To try and answer these questions, we got introduced to Mitsuku – a three-time winner of the Loebner Prize Turing Test. For this, students and ambassadors had to chat to Mitsuku online, and try and determine whether they were in fact talking to a human or a robot by asking questions. The results turned out to be very exciting and thought-provoking, with one team believing they were talking to a robot and were in fact having a conversation with a human, and many other teams vice versa. These results just made us question what makes a human ‘human’ even more, stimulating many discussions and debates around the room! After a quick break with re-fuelling the minds with the ever-so popular baked-in-house flapjacks, fruit bowls and crisps, it was time to work on the CREST Award projects. To start off with, a short talk about the science and technology behind robots and how they work, was given to the students. Optical illusions was then the next topic of discussion and heavy debates…was that dress blue or white?! Our brains are so easily fooled! After some time filling in the CREST workbooks and having a good discussion about our chosen topic, soon enough it was break time again!

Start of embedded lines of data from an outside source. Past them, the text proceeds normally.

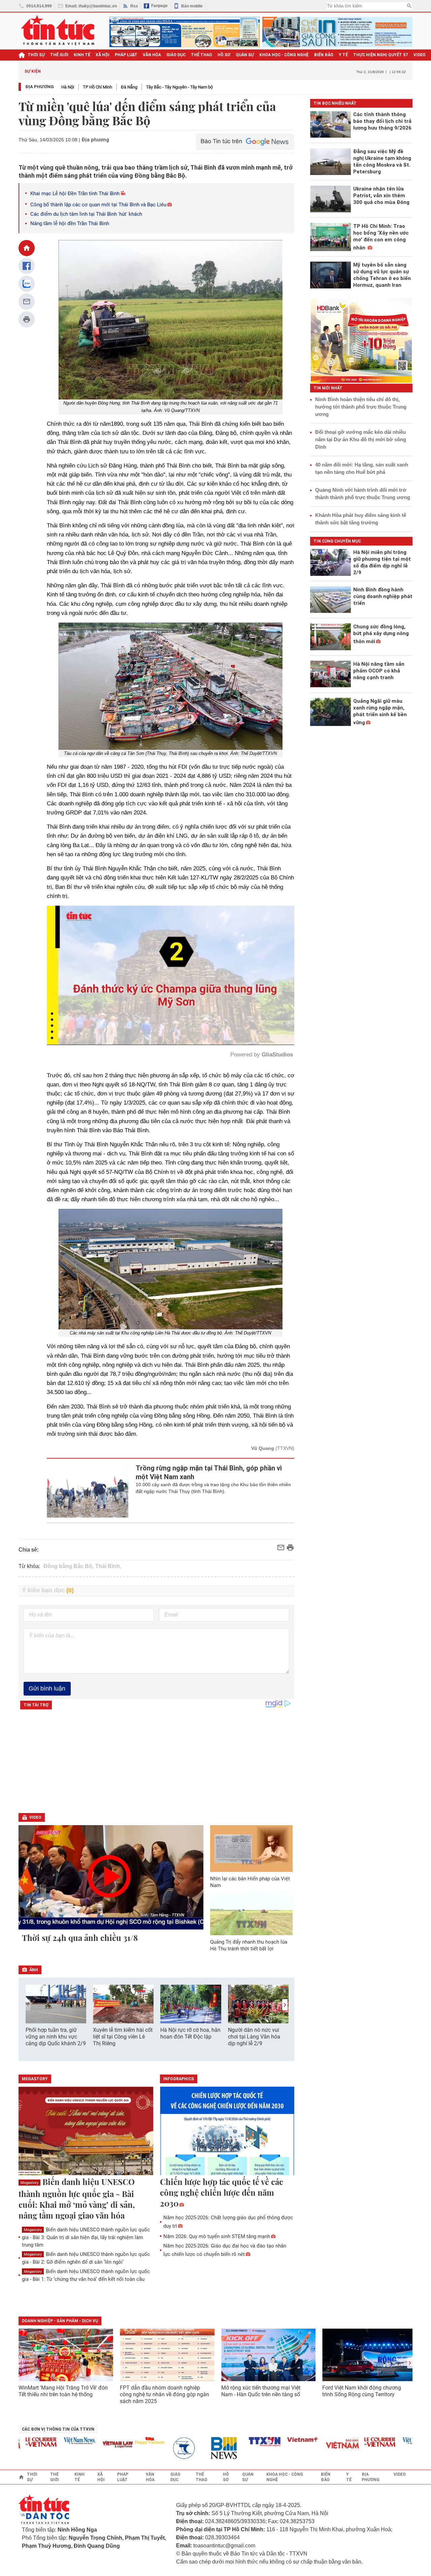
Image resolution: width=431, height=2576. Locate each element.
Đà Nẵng (129, 87)
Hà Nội (67, 87)
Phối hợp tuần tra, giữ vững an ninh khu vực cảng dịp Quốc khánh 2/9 (56, 2037)
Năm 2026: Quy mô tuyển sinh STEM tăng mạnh (216, 2236)
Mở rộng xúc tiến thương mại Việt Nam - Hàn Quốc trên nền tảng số (260, 2391)
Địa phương (39, 86)
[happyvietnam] (103, 2440)
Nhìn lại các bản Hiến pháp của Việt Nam (250, 1882)
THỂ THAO (201, 55)
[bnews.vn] (180, 2448)
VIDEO (419, 55)
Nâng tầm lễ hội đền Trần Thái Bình (69, 223)
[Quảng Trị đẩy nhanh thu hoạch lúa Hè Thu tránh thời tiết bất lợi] (251, 1912)
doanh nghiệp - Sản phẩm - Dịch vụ (60, 2321)
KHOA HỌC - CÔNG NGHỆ (284, 55)
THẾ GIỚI (59, 55)
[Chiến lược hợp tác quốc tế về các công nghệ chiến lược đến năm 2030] (227, 2131)
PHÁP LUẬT (126, 55)
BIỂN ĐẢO (323, 55)
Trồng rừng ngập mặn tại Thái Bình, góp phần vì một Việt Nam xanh (209, 1472)
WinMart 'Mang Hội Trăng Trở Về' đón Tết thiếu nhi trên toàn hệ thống (63, 2391)
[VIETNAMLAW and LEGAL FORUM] (72, 2445)
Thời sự (36, 55)
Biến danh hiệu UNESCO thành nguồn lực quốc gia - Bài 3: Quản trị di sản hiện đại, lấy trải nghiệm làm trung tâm (86, 2237)
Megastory (29, 2183)
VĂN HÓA (152, 55)
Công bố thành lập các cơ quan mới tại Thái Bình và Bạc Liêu (98, 205)
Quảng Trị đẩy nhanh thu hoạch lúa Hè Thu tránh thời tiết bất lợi (248, 1945)
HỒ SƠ (224, 55)
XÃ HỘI (102, 55)
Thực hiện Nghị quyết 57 (380, 55)
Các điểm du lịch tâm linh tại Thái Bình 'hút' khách (86, 214)
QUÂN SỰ (245, 55)
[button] (285, 2004)
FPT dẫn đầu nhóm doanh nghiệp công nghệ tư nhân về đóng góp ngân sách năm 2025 (164, 2394)
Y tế (343, 55)
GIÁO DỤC (176, 55)
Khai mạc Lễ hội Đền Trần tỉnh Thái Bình (75, 193)
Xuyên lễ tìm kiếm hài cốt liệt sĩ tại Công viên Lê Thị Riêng (123, 2037)
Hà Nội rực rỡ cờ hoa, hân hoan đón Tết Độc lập (190, 2033)
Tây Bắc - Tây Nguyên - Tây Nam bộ (179, 87)
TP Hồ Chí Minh (97, 87)
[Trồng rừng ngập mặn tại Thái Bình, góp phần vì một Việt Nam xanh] (88, 1491)
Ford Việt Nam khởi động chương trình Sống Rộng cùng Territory (361, 2391)
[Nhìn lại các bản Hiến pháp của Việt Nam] (251, 1848)
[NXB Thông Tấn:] (142, 2448)
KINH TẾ (82, 55)
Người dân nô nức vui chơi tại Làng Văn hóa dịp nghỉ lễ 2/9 (254, 2037)
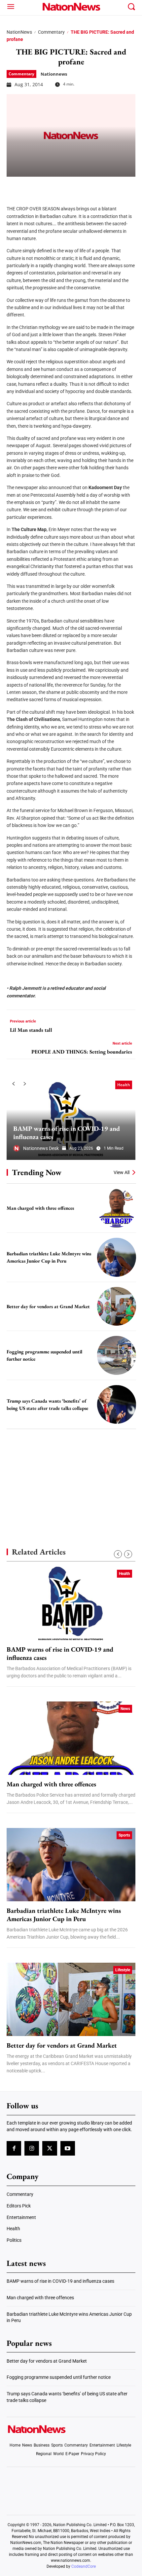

After being re-energised once again by more healthy snacks, it was soon time to learn about stress, and the effects it has on our bodies. As many of us have faced stress in some way over the years, many of the students and ambassador’s participated brilliant answers when asked about what triggers stress, and in what ways our bodies handle it. For example, many students stated they experience symptoms such as butterflies in their stomach, headaches, nausea, tingling bodies and fatigue when they feel stressed, and can usually be caused from ‘stressful situations’ such as exams, school, social media, fears, meeting new people and so on. It was an extremely engaging session in which we as ambassadors even learnt something new!

Everyone took something away from Saturday’s experience, we all took a new insight away about technology, and our slightly (but needed) stressed selves. Some of the students said they found the session inspiring and intriguing, and they were in fact going to go away and research the topics some more (which is what we like to hear).

So, does Siri “just” listen? That’s a question that we continue to debate on!

Inspiring Minds empowers students to make informed decisions about their education and employment trajectories while providing spaces where they can share their ideas with each other and have their voices heard. The course builds students’ epistemic insight, which refers to students’ ability to think across their subjects and beyond, to ask good questions and to make good use of what is already known. This new programme aims to increase the number of young people from disadvantaged backgrounds in higher education by 2020. The National Collaborative Outreach Programme and its regional consortium Kent & Medway Collaborative Outreach Programme (KaMCOP) aims to support the most disadvantaged young people in England to progress into Higher Education (HE). It will run from 2016-2020. Each session has been designed to support students to develop their critical thinking skills through bridging the boundaries between science and their other subjects. The sessions will be led by top academics from UK universities, dealing with issues at the forefront of current research.